Qual'è l'indottrinamento degli israeliani verso i loro figli?Io vedo solo fior di manifestazioni di Hamas (realizzate con soldi che potrebbero essere utili alla popolazione)dove i bambini esaltano i loro terroristi. Ho già ripetuto altre volte che l'interesse anche alla causa palestinese è molto nobile,ma non è inventandosi cazzate che si trovano soluzioni. Ulteriore prova a mio favore è il fatto che si informa da comedonchisciotte. continuo a ridere, "purtroppo"!
L'indottrinamento all'odio degli israeliani verso i palestinesi è assolutamente reale,solo che ( ed è scandaloso) non se ne sa nulla in occidente.

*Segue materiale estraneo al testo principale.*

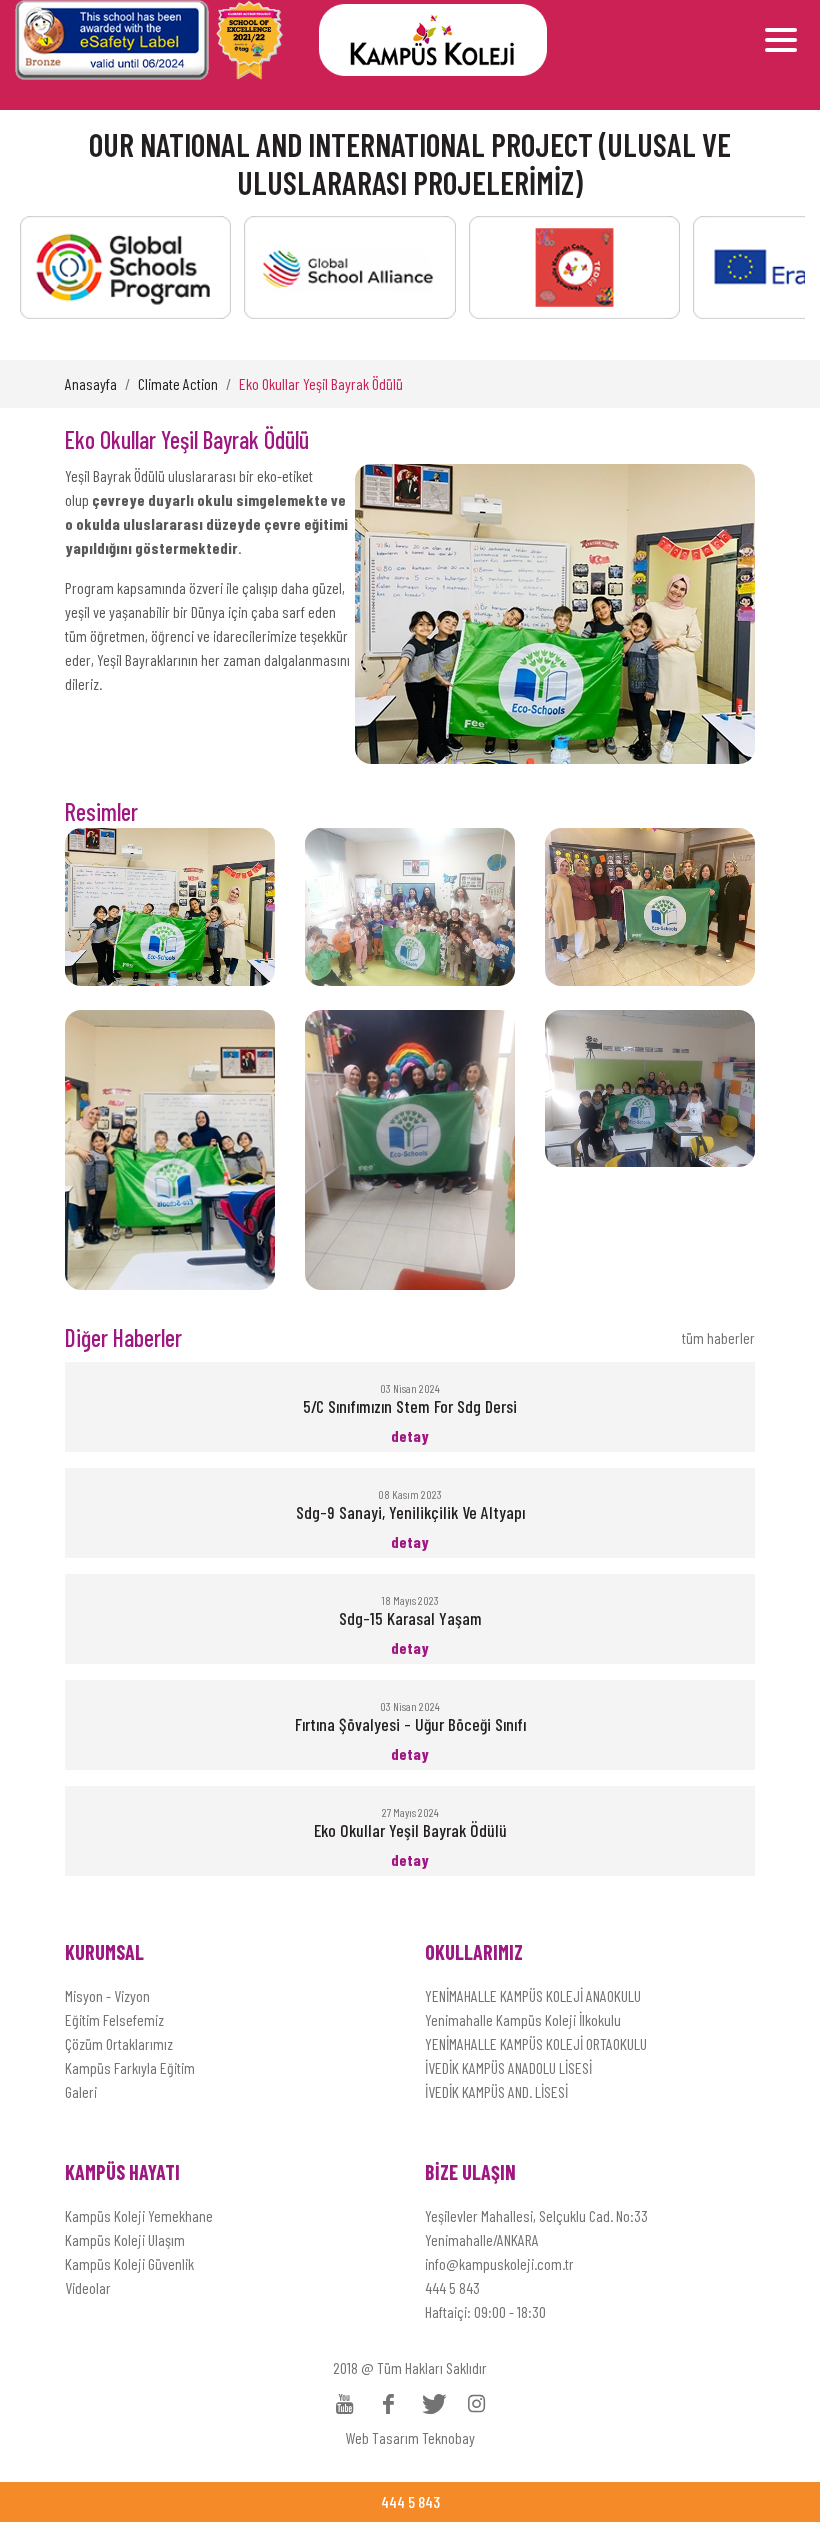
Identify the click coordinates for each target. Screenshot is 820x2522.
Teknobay (448, 2437)
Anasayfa (91, 383)
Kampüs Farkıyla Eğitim (130, 2067)
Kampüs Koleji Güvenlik (129, 2263)
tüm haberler (718, 1337)
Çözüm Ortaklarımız (119, 2043)
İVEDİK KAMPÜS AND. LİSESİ (496, 2091)
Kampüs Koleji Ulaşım (125, 2239)
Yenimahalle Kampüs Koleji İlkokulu (523, 2019)
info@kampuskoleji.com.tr (499, 2263)
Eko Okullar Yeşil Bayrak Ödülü (321, 383)
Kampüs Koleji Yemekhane (139, 2215)
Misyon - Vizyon (107, 1995)
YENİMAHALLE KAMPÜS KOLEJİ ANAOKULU (533, 1995)
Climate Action (178, 383)
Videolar (88, 2287)
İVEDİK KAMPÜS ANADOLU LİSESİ (508, 2067)
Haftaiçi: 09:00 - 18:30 (485, 2311)
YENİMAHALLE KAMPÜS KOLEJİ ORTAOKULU (536, 2043)
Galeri (81, 2091)
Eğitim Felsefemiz (114, 2019)
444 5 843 (452, 2287)
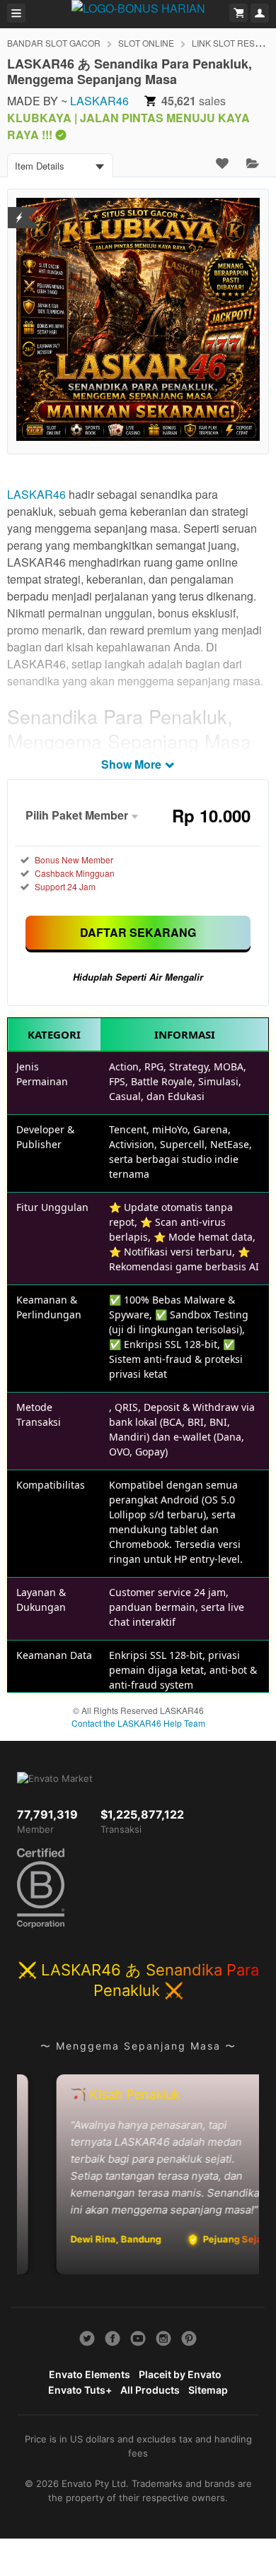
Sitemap (208, 2390)
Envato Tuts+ (80, 2390)
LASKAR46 (99, 101)
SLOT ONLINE (146, 43)
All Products (150, 2390)
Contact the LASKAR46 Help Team (138, 1723)
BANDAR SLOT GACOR (53, 43)
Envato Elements (89, 2374)
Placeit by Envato (180, 2374)
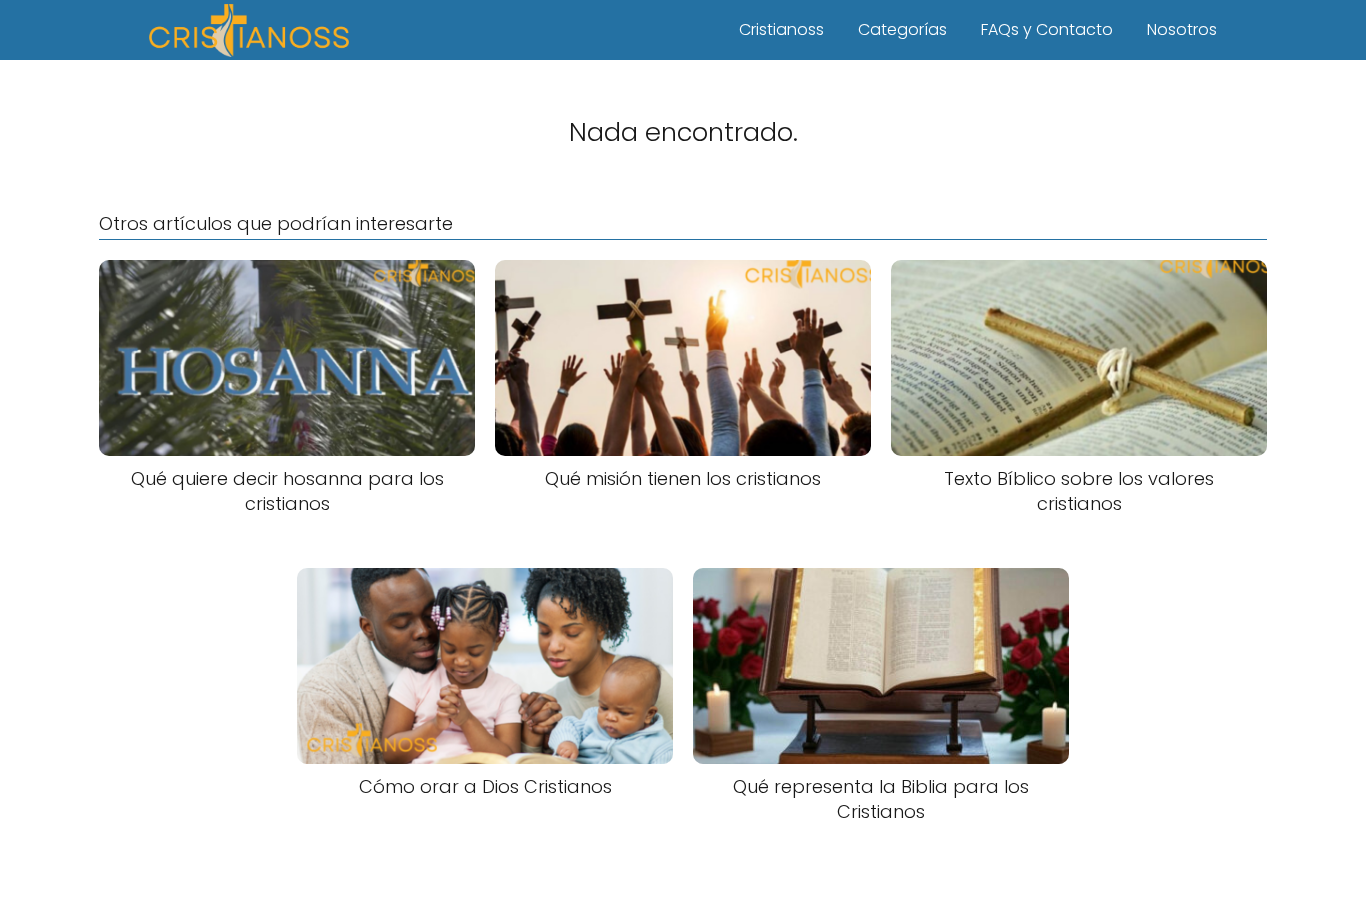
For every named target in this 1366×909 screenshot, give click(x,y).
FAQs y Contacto (1047, 29)
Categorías (902, 29)
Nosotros (1182, 29)
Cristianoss (781, 29)
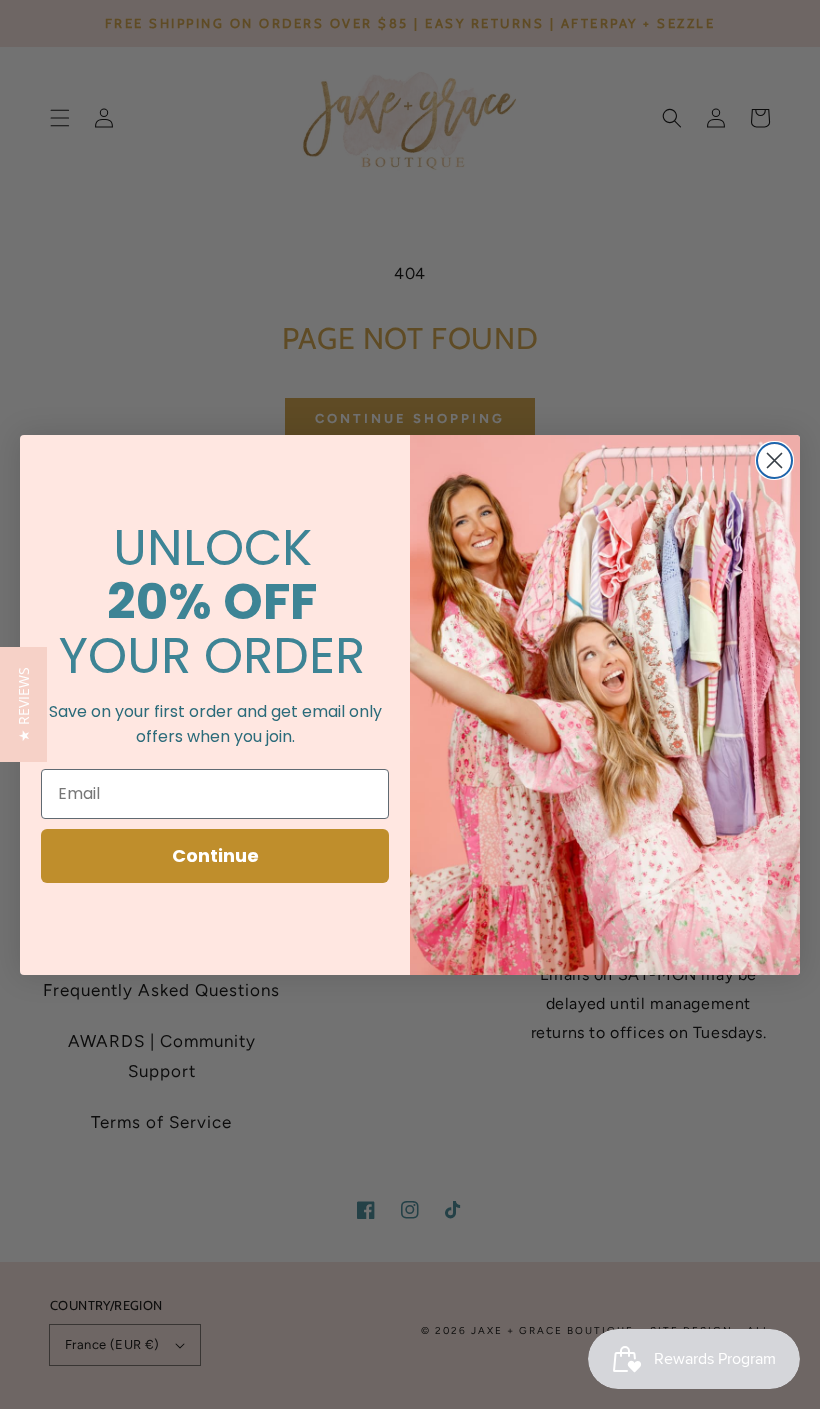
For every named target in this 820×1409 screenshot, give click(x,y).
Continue (215, 855)
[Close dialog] (774, 460)
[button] (23, 704)
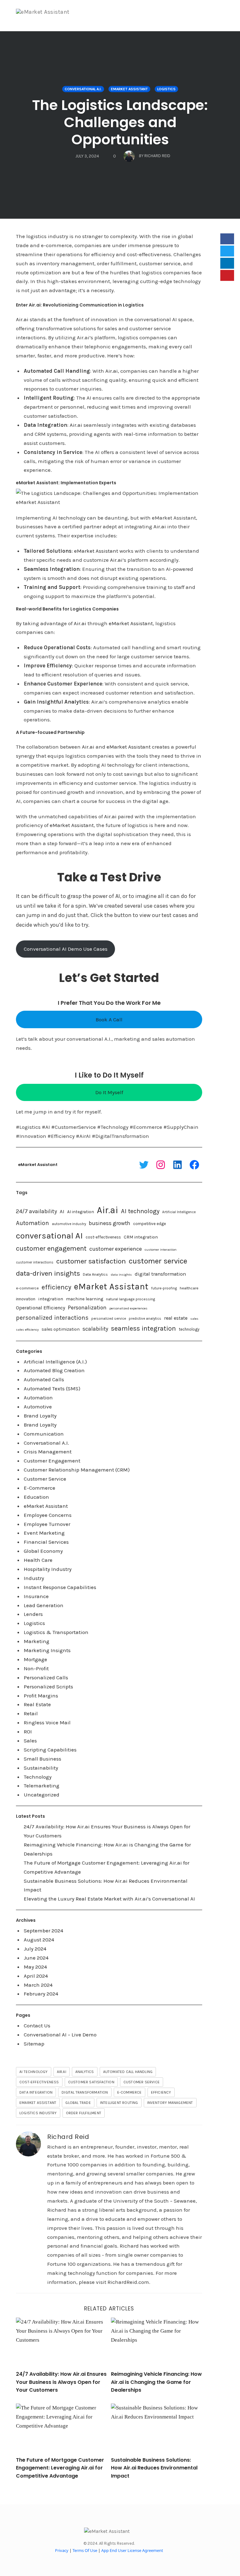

Ma in realtà nei libri di testo israeliani i Territori occupati non sono citati e tutto il territorio dal Mditerraneo al Giordano è definito appunto Israele. Quindi il ragionamento di Andrea va rovesciato: per la dirigenza sionista (non per gli ebrei, sia chiaro)la Palestina non ha diritto ad esistere e bisogna impedirne la nascita. Il mezzo per fare questo è appunto dividere con gli insediamenti una famiglia dall'altra, costruire strade per soli ebrei, appropiarsi delle risorse idriche togliendole ai nativi, fino ai massacri e alle distruzioni di case e campi profughi. Ma, al di là di questo, io mi guarderei bene dal sostenere qualsiasi forma di sionismo, anche se dovesse mitigarsi e accettare la creazione di uno stato palestinese:infatti, è sbagliato il principio secondo cui una nazione deve essere "Ebraica", cioè basata sul principio del diritto del sangue.E' questo che non va giù ai palestinesi, ma è perchè percepiscono il razzismo che c'è dietro la formula di "Israele come Stato degli ebrei", mentre chi non è ebreo non ha gli stessi diritti e non può nemmeno acquistare territori posseduti da ebrei.Due popoli uno Stato, questa sarebbe la vera pace.
Ale, anche la causa israeliana sarebbe nobile, se non fosse costruita su pretese di egemonia su tutti i fronti, nascondendo le sue reali intenzioni dietro la scusa di doversi difendere dal terrorismo di Hamas. Ma se uno vuole solo difendersi che motivo avrebbe di non concedere ai civili di vivere in modo dignitoso nel loro fazzoletto di terra, rendendogli anzi la vita impossibile?
Ho portato degli esempi di violazioni accertate e documentate (vedi Mar Morto), le invenzioni sono un’altra cosa, ma vedo che preferisci ignorare ciò che è scomodo alla causa che sostieni e puntare sullo svilimento dei siti e blog che frequento. Anche questa è una strategia.
Gary, approvo totalmente, anche se questa soluzione per ora mi sembra utopica.